[PATCH] Modify 0.7.5beta to do Robinson calculations

Sat Oct 19 17:23:14 CEST 2002

Although ymmv, a version of bogofilter 0.7.4 modified to calculate f(w)
and S as suggested by Gary Robinson
(http://radio.weblogs.com/0101454/stories/2002/09/16/spamDetection.html)
has proven itself much superior to unmodified bogofilter for my
incoming email, yielding fewer false negatives and essentially no false
positives.  I submitted that patch to this list some time ago.

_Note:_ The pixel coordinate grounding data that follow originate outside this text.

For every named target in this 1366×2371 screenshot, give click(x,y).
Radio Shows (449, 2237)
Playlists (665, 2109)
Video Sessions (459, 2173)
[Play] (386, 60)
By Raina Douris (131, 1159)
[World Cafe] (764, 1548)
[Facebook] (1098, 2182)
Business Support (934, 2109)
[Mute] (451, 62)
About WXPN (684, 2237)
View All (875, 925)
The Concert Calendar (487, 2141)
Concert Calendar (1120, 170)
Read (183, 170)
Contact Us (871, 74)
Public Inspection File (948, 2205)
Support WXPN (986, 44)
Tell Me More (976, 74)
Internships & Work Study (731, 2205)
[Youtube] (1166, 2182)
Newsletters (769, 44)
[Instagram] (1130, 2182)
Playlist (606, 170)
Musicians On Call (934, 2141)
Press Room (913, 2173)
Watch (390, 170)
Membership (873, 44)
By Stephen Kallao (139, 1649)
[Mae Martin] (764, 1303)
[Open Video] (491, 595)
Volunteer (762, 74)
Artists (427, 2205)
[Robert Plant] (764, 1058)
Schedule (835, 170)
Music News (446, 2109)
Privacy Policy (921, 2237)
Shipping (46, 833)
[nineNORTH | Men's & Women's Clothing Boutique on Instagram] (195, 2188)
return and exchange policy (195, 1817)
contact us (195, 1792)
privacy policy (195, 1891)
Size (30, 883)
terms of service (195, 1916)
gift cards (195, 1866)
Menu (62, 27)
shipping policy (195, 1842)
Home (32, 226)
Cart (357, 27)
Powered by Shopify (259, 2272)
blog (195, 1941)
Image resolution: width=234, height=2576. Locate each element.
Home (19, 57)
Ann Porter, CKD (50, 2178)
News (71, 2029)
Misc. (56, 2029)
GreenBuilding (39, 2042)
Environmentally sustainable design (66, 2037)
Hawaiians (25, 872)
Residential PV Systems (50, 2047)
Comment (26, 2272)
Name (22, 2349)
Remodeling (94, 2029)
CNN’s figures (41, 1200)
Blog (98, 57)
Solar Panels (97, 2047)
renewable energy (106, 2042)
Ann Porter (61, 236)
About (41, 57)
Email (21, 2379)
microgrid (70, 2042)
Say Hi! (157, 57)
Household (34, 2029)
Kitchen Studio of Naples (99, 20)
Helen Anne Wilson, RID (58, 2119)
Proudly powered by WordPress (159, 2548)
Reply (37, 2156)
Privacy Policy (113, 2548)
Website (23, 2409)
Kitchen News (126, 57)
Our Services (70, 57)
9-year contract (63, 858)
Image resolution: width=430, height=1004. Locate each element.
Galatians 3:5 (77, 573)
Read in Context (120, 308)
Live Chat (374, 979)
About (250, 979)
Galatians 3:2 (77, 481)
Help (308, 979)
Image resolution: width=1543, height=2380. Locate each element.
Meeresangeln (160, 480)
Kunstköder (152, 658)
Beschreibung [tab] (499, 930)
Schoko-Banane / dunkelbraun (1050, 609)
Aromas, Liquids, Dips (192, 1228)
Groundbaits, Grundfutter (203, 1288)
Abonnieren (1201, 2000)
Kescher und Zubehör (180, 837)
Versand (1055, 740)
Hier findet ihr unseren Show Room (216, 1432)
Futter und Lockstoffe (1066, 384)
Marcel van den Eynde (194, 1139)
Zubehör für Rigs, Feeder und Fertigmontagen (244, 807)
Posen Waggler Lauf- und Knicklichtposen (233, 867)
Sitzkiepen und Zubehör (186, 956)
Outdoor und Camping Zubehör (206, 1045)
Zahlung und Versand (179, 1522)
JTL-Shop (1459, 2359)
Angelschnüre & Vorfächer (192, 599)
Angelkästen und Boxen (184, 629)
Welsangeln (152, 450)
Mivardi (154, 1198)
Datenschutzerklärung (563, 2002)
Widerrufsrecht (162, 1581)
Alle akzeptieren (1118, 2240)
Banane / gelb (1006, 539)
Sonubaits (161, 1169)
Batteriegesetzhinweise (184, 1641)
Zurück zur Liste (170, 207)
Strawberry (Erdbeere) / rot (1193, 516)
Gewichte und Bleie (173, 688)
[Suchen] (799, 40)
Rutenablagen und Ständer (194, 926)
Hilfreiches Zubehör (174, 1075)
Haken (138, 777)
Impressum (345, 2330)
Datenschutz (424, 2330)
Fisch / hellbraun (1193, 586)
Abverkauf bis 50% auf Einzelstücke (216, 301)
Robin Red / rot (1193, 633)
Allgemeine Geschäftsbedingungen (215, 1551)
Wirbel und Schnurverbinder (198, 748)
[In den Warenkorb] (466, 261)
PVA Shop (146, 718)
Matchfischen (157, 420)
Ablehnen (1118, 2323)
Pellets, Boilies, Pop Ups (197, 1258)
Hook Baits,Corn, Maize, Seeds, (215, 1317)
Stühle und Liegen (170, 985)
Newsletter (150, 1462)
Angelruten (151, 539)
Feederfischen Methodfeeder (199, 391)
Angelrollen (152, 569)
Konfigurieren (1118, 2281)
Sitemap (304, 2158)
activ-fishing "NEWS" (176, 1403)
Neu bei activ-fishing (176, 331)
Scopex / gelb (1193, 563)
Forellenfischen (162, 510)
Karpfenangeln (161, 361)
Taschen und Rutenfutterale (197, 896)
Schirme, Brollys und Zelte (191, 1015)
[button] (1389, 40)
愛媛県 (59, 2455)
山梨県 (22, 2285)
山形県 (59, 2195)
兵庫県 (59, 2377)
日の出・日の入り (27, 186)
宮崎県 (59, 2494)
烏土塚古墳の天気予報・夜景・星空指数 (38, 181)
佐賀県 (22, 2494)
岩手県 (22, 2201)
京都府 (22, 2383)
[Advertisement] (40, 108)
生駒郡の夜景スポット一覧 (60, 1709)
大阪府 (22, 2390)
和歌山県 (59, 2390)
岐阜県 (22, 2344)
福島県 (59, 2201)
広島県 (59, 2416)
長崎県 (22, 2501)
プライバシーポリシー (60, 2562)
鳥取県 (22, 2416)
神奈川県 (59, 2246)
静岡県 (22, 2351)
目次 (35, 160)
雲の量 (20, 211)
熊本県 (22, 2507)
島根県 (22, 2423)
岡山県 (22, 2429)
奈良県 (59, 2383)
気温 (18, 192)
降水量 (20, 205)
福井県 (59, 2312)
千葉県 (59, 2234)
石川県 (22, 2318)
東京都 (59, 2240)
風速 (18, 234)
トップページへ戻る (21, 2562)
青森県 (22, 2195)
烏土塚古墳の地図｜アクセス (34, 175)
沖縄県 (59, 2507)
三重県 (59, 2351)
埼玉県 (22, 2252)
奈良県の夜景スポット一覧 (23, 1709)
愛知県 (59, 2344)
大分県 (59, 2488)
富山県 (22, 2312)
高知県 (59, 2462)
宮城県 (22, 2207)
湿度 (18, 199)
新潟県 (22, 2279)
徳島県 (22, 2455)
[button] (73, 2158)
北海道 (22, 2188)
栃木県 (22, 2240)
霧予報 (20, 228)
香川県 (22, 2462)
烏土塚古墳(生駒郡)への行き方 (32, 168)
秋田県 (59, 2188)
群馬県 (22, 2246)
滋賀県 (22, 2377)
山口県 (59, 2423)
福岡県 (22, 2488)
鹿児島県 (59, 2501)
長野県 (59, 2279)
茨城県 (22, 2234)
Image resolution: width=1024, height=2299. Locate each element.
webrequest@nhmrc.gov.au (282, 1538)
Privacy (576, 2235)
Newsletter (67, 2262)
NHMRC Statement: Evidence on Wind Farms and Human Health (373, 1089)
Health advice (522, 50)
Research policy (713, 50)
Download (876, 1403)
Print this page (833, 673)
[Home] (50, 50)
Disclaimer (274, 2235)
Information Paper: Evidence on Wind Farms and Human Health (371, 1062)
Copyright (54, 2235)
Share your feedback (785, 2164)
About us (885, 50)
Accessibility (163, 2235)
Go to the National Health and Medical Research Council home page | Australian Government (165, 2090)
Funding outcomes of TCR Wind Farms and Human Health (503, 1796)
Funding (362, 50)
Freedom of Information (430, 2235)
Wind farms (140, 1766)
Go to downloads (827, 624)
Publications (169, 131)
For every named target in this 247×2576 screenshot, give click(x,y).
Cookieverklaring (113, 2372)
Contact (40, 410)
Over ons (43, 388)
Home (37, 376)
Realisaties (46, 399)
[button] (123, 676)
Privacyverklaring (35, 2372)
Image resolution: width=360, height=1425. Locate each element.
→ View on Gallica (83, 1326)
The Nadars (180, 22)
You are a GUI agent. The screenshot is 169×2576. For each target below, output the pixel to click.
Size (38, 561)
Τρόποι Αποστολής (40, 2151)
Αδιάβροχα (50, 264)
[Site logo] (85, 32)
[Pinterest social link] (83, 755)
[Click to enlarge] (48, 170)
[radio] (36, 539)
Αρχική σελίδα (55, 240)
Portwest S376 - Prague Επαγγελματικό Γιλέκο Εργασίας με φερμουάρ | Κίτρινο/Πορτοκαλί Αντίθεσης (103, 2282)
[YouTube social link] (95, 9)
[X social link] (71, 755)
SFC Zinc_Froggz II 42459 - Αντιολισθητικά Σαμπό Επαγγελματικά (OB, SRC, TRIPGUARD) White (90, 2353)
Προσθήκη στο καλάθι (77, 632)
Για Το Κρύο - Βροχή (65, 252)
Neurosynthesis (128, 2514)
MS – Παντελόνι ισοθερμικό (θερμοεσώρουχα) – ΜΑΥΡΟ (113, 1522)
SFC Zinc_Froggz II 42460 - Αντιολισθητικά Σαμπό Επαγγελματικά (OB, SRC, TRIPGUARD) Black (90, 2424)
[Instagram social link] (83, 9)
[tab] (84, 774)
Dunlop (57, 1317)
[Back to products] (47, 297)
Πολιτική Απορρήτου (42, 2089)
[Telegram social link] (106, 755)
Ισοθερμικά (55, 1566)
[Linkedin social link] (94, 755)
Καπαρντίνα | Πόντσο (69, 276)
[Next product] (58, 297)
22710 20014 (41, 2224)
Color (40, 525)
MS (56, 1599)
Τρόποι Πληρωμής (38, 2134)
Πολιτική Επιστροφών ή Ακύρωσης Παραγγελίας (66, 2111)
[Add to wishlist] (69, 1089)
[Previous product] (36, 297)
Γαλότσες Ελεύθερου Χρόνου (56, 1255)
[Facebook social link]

This morning I redid the patch for 0.7.5beta (the MD5 sum of the
original tarball is 589cb669eb4976bd0767b3c5ce29737d) and here it is in
case anyone else is interested.  It hasn't been extensively tested yet
but it does compile and run; for reasons not yet known to me, it tends
to produce slightly lower spamicity values than 0.7.4 for the same
emails.  I rebuilt my training db from scratch, and some nonspam emails
had been lost since incorporation into the 0.7.4 database, which may
have contributed to this effect.

Note that this version doesn't need to save extrema.  There is a macro
MIN_DEV that can be used to make the program ignore uncharacteristic
words (words with f(w) close to 0.5), but I get best results if I just
leave it set at 0 so all words are taken into account.

Note also that I've reduced MAX_REPEATS to 1; again, that works better
for me (and seems statistically justified; see Robinson's paper and the
related discussions on the spambayes list for details).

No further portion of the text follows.